Oichi was startled. She screamed and fainted. The others were alarmed and called out to her, trying to wake her, and she gradually came to her senses.

Thirty days passed and the woman again came to Oichi’s bedside and said, “That day we met for the first time. Truly you are a despicable person, and I have come to express my resentment.”

Then she struck Oichi on the back hard and disappeared. From that moment Oichi fell ill, and she eventually passed away. This was a manifestation of the first wife’s jealousy.

A-Yokai-A-Day: How Attachment to Money Became a Strange Light in Tsu, Ise Province

Today’s story exemplifies some of Edo period Japan’s cherished ideals. The character is a poor peddler, yet he shows both bravery and filial piety — two traits usually considered to be very “samurai” in spirit. As a reward, he becomes rich and gets to care for his beloved parents in the best way possible. Not all yokai stories are as moralizing as this one, although plenty are. But it is nice to have a happy ending once in a while, and not just tragic death like last night’s story!

How Attachment to Money Became a Strange Light in Tsu, Ise Province

In a place called Ieshiro Village in Tsu, Ise Province, there was a house in which a monster lived, and which had stood vacant for some thirty years. Long ago, the couple who lived in this house both died from a sudden illness, and because they had no children, their family died out.

Sometimes strange lights would appear, while sometimes fires would ignite. And other times male and female voices could be heard saying, “This is your fault!” and “No, this is your fault, and I am suffering for it!” and things like that.

One time a peddler from Kyōto, around twenty years old, came to this place. When the locals told him about the apparitions, the peddler said, “Tonight I will go and see this monster for myself.”

The locals told him, “That’s pointless. Even the samurai from here could not endure a single night there and fled.”

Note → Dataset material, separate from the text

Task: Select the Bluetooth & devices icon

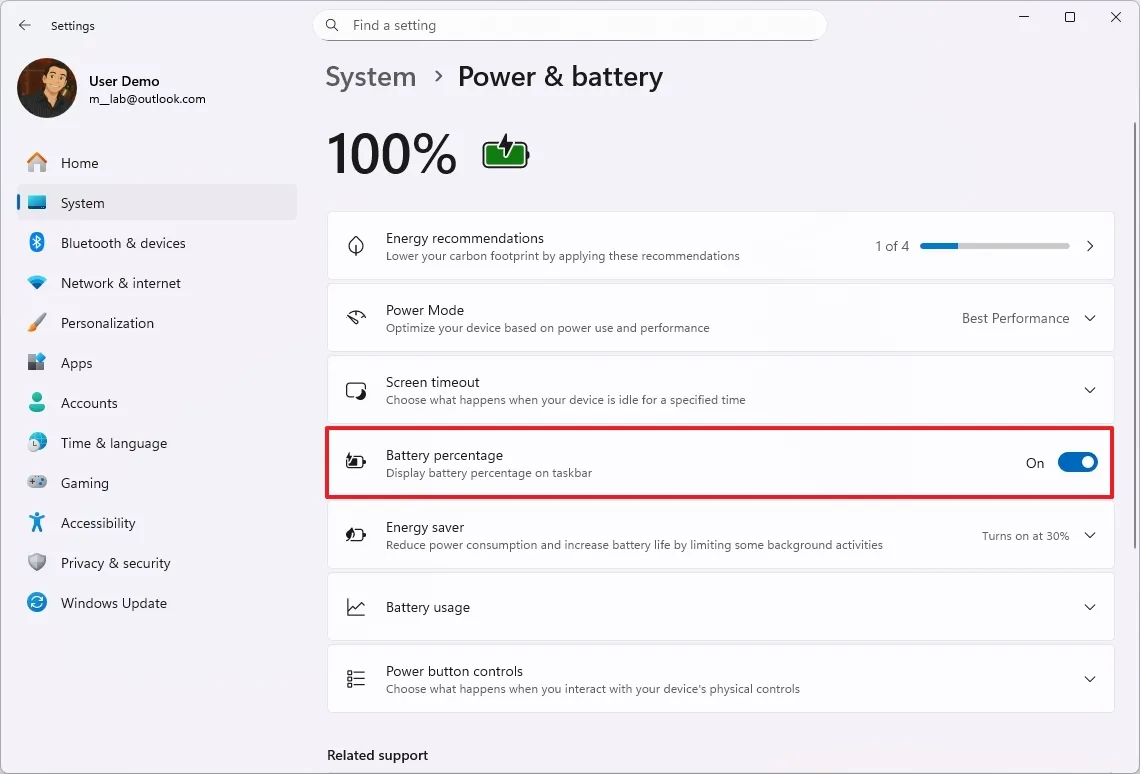Action: (37, 242)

The peddler’s parents were both still living. He was a pious son who had been supporting them as a traveling merchant since the age of eleven, yet he was poor and things did not usually go the way he wished. However, he was an experienced man, and so he said, “In any case, I will go and see this monster. In this world, there are no monsters except those in our hearts.”

That night he went to the house and, as expected, right at the hour of the rat (around midnight) two balls of fire arose out of the well and lit up the inside of the house. It was too terrifying to describe in words. After that, an elderly couple with snow-white hair appeared and said to the peddler:

“We are the masters of this house. We died together, due to a sudden illness, but we stashed a great amount of gold and silver in this well. Our souls are attached to this money, and so we cannot float up to heaven but have been trapped in the space between worlds for over thirty years. If someone were to live in this house, we would tell this to them, and ask them to perform our funeral; however, everyone is too scared to come close. You have a brave heart, and on top of that you love your parents, so we give this money to you. Take good care of your parents, and also perform a funeral for us. This coming August 5th will be the 33rd anniversary of our deaths.”

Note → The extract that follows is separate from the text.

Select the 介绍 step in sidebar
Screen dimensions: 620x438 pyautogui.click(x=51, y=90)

Then they vanished into thin air.

The peddler rejoiced, and when he looked inside the well he saw countless gold and silver coins. He drew it all up, and with that money he built a temple on the house’s estate, hired a priest, and held a splendid funeral. From then on, the strange lights never appeared again.

Afterwards, the peddler returned to his parents in Kyōto with the remainder of the money, and cared for them as his heart desired.

Everybody was moved by the peddler’s actions, and said that this was all possible thanks to his filial piety.